Autor João Venceslau. Data da publicação 20 de abril de 2021.

Ao que parece estamos de volta (finally).

As boxes reabriram e os alunos retornaram aos treinos presenciais.

Que preocupações, que desejos e que objetivos os donos de boxes e os seus alunos têm para esta nova fase?

Passada uma semanita de treinos, estamos todos a sentir aquele desconforto muscular (conhecido por DOMS ou por dor muscular tardia pós-treino) que é tão caracterizado por quem não é exposto a um volume, a uma intensidade e a uma carga de treino já há algum tempo.

Sabemos que, todos estão com aquela “fome” de Barra, “fome” de Snatch, “fome” de Box Jumps, “fome” de Butterfly, Pull Ups, etc. e é exatamente aí que os coachs e os seus alunos têm que ter atenção redobrada.

Esta exposição a movimentos balísticos trabalhados sobre resistência muscular é onde possivelmente alguns alunos ir-se-ão lesionar.

Hoje vou abordar algumas estratégias para evitar possíveis lesões e ainda se conseguir ganhar força, potência e velocidade.

A palavra de ordem neste retorno à nossa modalidade é a desaceleração.
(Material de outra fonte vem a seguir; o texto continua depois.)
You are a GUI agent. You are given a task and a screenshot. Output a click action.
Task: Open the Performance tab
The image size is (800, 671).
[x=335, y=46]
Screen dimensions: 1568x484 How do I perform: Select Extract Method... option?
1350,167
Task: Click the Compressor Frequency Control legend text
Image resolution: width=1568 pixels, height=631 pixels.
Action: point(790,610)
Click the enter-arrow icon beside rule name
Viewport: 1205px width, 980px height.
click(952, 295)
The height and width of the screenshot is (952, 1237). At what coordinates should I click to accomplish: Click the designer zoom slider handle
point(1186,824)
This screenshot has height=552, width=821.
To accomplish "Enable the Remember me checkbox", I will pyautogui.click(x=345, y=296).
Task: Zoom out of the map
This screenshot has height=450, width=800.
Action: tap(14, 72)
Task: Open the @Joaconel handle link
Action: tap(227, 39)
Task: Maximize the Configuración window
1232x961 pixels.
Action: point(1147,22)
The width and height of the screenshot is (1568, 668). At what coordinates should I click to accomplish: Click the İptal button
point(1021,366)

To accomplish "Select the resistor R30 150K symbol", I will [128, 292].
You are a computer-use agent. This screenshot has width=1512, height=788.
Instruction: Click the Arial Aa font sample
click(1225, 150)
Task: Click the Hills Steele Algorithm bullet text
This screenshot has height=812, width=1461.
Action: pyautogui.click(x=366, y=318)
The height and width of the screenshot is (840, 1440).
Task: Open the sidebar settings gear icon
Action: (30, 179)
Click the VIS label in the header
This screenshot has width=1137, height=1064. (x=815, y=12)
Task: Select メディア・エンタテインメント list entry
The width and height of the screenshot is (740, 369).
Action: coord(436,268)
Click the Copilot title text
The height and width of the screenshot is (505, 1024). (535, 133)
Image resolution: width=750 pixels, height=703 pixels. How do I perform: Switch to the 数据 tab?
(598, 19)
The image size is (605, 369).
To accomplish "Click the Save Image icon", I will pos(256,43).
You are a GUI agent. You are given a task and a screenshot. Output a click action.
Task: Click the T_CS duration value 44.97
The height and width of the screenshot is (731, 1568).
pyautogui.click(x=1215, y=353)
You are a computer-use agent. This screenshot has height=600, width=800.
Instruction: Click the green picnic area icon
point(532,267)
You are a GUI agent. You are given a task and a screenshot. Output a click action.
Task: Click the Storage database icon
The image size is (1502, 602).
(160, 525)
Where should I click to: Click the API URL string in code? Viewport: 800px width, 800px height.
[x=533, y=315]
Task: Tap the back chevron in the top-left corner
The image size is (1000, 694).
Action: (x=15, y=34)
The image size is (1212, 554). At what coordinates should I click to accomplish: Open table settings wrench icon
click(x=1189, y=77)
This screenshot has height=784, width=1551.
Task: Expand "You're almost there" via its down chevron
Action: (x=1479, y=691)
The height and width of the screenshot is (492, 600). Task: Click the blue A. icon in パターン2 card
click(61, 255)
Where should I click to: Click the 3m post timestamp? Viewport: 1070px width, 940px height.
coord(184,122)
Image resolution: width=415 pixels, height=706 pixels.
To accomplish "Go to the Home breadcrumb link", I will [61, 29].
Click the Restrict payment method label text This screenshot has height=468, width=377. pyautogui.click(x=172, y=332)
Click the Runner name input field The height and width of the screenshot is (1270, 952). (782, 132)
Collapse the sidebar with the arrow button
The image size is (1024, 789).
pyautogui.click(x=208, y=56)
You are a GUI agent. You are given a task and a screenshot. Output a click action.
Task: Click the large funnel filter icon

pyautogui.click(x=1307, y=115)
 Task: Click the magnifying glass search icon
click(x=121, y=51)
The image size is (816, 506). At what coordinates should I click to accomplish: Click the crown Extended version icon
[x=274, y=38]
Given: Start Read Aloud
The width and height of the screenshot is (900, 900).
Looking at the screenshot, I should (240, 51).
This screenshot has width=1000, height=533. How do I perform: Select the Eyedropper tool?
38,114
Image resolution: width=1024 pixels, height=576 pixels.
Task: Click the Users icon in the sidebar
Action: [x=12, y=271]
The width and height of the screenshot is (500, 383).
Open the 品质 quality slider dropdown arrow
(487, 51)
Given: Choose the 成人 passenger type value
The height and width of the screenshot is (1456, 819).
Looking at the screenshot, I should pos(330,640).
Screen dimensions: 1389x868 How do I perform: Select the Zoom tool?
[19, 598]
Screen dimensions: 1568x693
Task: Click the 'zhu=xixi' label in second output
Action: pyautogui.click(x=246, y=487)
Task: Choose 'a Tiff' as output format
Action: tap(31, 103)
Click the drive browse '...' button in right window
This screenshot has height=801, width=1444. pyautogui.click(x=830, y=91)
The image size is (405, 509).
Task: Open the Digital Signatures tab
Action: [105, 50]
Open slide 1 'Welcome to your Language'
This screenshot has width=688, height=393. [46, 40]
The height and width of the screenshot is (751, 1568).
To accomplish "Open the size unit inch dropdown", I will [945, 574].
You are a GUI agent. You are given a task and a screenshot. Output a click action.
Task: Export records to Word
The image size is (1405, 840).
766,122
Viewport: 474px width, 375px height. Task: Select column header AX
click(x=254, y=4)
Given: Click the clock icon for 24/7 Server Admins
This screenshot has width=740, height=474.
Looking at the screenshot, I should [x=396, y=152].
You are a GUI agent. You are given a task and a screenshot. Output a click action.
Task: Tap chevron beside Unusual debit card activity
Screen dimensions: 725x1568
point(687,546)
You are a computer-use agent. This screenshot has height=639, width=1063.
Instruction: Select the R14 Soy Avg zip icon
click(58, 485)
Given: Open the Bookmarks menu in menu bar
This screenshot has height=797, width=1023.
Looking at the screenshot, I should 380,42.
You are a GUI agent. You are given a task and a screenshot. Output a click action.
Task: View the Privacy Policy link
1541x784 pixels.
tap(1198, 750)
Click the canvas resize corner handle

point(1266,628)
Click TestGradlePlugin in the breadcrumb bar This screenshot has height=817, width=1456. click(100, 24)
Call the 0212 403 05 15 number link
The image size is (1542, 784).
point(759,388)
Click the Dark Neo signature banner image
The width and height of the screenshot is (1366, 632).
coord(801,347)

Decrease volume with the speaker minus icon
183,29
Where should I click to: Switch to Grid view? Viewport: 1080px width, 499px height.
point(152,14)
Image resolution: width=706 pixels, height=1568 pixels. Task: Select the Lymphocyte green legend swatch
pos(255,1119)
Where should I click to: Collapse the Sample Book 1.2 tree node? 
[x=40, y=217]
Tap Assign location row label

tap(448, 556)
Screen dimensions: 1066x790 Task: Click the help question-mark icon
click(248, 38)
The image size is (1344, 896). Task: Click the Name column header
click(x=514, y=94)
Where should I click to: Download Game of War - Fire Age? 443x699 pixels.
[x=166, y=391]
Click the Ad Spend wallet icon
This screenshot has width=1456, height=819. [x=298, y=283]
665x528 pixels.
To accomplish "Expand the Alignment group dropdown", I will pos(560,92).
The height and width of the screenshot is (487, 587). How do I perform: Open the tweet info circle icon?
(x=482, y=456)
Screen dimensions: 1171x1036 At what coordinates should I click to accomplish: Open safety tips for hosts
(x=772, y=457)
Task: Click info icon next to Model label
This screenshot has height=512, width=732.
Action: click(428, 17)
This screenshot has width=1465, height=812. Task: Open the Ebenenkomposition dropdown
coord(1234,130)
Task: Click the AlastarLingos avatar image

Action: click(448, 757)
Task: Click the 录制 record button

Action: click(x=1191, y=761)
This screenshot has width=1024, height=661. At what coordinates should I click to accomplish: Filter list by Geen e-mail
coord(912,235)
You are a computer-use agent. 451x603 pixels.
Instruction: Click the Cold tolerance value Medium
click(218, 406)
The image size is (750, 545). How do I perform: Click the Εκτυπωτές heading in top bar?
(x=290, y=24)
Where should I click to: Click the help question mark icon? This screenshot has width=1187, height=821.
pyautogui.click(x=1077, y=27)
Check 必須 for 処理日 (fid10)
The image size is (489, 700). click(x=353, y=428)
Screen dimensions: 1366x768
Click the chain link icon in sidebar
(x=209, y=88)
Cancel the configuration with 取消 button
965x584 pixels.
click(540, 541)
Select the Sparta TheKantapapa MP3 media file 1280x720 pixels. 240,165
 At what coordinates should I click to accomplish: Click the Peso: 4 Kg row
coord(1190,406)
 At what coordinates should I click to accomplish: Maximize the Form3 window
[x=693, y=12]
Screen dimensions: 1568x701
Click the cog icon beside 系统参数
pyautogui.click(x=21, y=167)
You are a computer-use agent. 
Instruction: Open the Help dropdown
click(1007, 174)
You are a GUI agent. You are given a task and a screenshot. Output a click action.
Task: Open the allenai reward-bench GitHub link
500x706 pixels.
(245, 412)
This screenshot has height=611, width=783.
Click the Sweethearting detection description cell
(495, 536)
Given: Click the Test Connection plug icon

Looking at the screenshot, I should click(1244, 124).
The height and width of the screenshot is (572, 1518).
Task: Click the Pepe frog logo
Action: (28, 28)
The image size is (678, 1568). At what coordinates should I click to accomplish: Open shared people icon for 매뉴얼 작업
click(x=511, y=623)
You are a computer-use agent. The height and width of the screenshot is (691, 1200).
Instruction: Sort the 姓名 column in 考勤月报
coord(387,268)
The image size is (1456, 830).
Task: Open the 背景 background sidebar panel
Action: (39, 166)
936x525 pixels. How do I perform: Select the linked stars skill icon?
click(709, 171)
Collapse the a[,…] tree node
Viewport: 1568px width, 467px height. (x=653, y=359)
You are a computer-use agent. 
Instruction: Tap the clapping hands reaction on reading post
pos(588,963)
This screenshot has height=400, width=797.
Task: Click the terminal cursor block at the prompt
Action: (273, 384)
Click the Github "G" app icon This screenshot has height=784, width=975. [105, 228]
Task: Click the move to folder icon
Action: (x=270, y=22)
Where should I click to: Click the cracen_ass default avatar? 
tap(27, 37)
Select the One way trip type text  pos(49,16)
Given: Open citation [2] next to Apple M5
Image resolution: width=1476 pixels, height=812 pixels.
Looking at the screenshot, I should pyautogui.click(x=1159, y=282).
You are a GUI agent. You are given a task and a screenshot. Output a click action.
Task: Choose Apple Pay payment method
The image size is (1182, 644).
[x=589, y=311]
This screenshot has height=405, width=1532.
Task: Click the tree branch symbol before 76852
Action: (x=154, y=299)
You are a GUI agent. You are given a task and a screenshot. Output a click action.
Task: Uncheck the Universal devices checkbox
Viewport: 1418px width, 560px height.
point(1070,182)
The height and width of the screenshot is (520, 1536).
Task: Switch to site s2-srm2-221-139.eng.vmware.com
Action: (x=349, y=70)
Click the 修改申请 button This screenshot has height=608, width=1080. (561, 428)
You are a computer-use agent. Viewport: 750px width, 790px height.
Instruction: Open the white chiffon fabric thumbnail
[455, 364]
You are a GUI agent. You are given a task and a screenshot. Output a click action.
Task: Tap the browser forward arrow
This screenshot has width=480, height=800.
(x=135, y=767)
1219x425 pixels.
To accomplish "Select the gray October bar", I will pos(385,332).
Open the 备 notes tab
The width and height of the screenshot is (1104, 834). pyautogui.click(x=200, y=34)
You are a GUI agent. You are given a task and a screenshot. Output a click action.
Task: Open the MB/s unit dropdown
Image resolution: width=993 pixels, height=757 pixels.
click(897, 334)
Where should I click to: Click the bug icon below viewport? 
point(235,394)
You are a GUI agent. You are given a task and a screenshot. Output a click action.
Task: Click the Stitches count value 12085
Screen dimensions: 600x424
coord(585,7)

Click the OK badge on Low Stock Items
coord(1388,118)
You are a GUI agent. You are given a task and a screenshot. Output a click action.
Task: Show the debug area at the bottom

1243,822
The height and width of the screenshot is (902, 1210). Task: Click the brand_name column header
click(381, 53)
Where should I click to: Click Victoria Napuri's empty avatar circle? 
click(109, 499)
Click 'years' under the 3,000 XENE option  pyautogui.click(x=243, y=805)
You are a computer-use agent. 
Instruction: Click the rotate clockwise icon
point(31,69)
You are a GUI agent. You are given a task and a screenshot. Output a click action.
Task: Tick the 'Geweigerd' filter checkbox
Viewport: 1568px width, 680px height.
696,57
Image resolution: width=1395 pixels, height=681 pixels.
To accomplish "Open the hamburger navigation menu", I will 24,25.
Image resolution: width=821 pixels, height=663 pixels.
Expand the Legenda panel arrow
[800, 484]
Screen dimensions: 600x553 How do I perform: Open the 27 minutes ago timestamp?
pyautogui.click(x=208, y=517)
Assim surge a seguinte questão:

Como é que treinar sobre a desaceleração me irá tornar um atleta mais capaz?

Força, potência e resistência, são formas de expressão mas são ao mesmo tempo ferramentas-chave para poder avaliar a performance e o fitness de cada indivíduo.

O que a maioria das pessoas não compreende é que para ganhar mais resistência da potência (que é a maneira como se caracteriza o CrossFit) tem de se expor menos aos estímulos de potência, confusos??? Eu explico.

Nem sempre treinar potência se traduz em fazer as tarefas óbvias e mais tradicionais (underweight + overweight).

Apenas vou vos dizer isto, para poder treinar potência ou potência da resistência primeiro tenho que a merecer!

What!? 🤯

Sim, tenho que dar a possibilidade do meu corpo reconhecer o que é potência através de exercícios isométricos (neste tipo de contração muscular o mesmo consegue suportar muita carga externa sem alterar o comprimento muscular).

Exemplo: Pallof Press

Esta capacidade de resistir a uma carga externa (Pallof Press – anti-rotação) mantendo a estabilização central do meu corpo é sem dúvida um bom princípio para poder conseguir resistir a qualquer carga que permita o meu corpo NÃO sofrer alterações ou deformação descontrolada do mesmo.

Na nossa prática desportiva é fácil perceber quando é que isto vai acontecer ou, no trabalho de força ou, durante o WOD nomeadamente quando a fadiga já está instalada e tu tens a percepção subjetiva de esforço alterada, levando assim à lesão.

P: Ok João, mas eu agora já consigo resistir a uma carga mantendo a estabilização do Core, o que faço em seguida?

R: Simples, deixas a banda puxar-te em direção ao ponto de ancoragem.

P: Oi, como assim? Mas eu não quero ficar mais rápido e mais forte?  

R: Sim, queres!!!

Basicamente o que vai acontecer é que começas a fazer contração excêntrica de forma controlada e isso sim, é o que significa estabilização, movimento sob controlo e não ausência de movimento ou movimento sem controlo. 🤯

Este tipo de exercícios (isométricos + isométricos negativos) permitem gerar mais potência, mais força e maior capacidade de desaceleração uma vez que, usas os mesmos músculos que produzem contração concêntrica mas com maior controlo.

Este é um dos meus objetivos enquanto coach e programador de treinos individualizados via online, evitar lesões enquanto subimos o nível de fitness da pessoa em questão.

Neste retorno às boxes tanto os alunos como os treinadores deveriam ter isto em conta, para que em pouco tempo se possa alcançar os níveis de performance que outrora tivemos e não nos deixar levar pela “fome”.